I was raised forty-five minutes from a city that many dream of moving to when they’re older, whether it be uptown or downtown, for finance or for theatre or for who knows what, they just want to move there.

And I went to college in an idyllic city designed to look good in the rain, where being a freak was encouraged and celebrated, and you could see at least two mountains from almost any given point downtown.

When I moved to Los Angeles, friends from both places that I used to call home turned up their noses. “Why would you want to move there?”  they asked.  ”Do you know what the air quality is like?  I hear there are a lot of carjackings.  And the people.  Ugh.  There’s no culture in Los Angeles!”

I’ve written before about the fact that it takes a while to get used to living La Vida Los Angeles, and that I believe that everyone, within their first year or two here, has some sort of breakdown where they think that they can’t do it.  For me, it was the minute I stepped foot into my first sublet, an apartment in Hollywood with rotting food in the refrigerator and absolutely no street parking.  I curled up under my pink tie-dyed college comforter, ate a lot of strawberry licorice, and watched Judge Judy on the one channel that my beast of a television got in with no antenna or cable.

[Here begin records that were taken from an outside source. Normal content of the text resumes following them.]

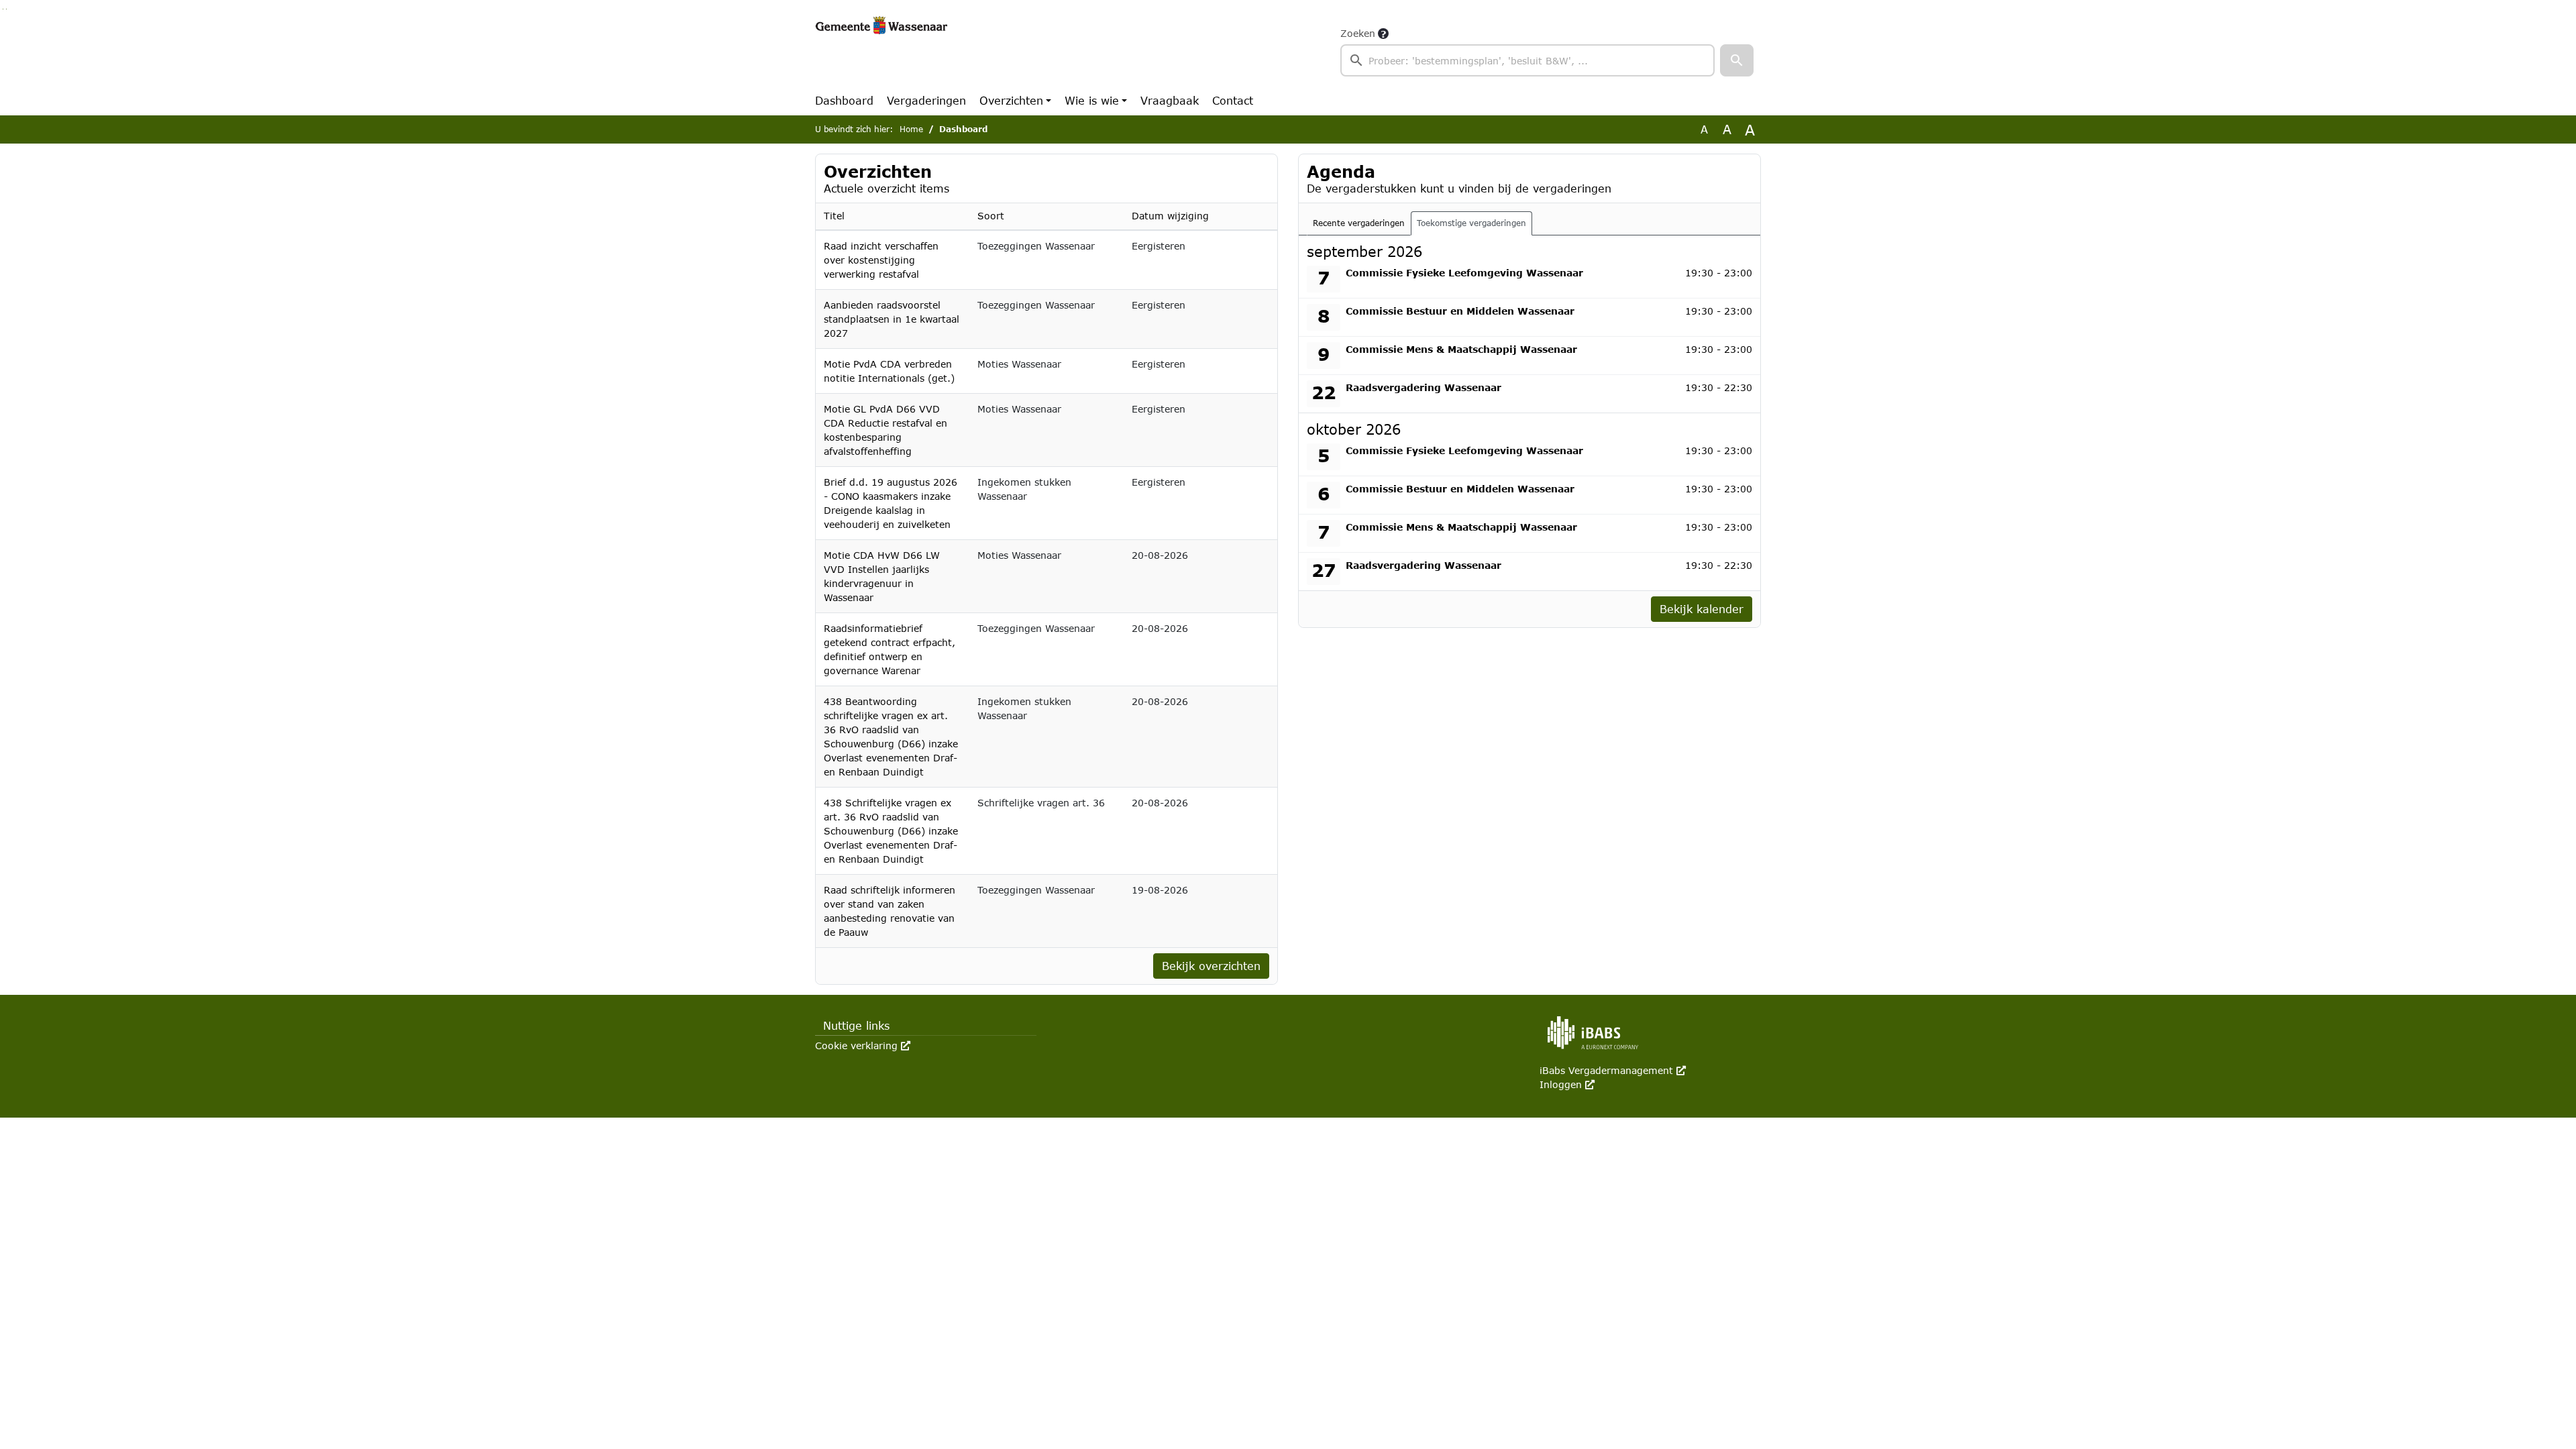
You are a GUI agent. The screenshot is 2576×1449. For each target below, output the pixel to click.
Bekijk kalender (1701, 608)
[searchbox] (1527, 60)
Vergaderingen (926, 100)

This winter, I got together with friends in New York City, taking the same train that I used to take when I was in high school, or younger, traveling in for the day with my mother to see a show or go to MoMA.  And while it was good to see my friends, friends from high school who I hadn’t seen for years, all I could think about, as I passed out in an amazing, old apartment in Brooklyn, complete with dark wood floors and a feeling of antiquity, was that I couldn’t wait to get back to my drafty, but bright, apartment blocks from the beach in Santa Monica.

To those who complain about the traffic here, I tell them that that’s the only time in the day where I’m by myself, and can listen to my music at full blast or call my mom or just sit quietly and think about all the things I don’t - or can’t - let myself think about at any other time during the day.

And to those who complain about the air quality, I tell them to hike with me in Topanga or Malibu, and breathe in and see how it feels.

To those who complain about the lack of culture, I would take them to the Hammer and LACMA and to my friends’ improv comedy show ever Wednesday, and Bergamot Station and downtown LA, to see new art and new film and new people doing new things, all of whom make me want to pound the keys harder than I have ever wanted to before.

To those who suggest that LA is a vapid city with nothing to offer, I’d just show them the thousands of photos I’ve taken of some of the best people I’ve ever known, those who have been here long before me and those who have arrived since.  And I’d also ask them what they do on the weekends.  If they go to movies, well, guess where most of those film canisters came from?

I miss the New York/New Jersey area for the pizza and the egg rolls and my family.  And I miss Portland because I could be a freak there, and they have a used bookstore that’s a city mile wide, and there are some of the best people there too, not to mention four wonderful years of my life.

But every day in Los Angeles, I wake up proud and grateful to live under palm trees and sunny skies, bursting with possibility.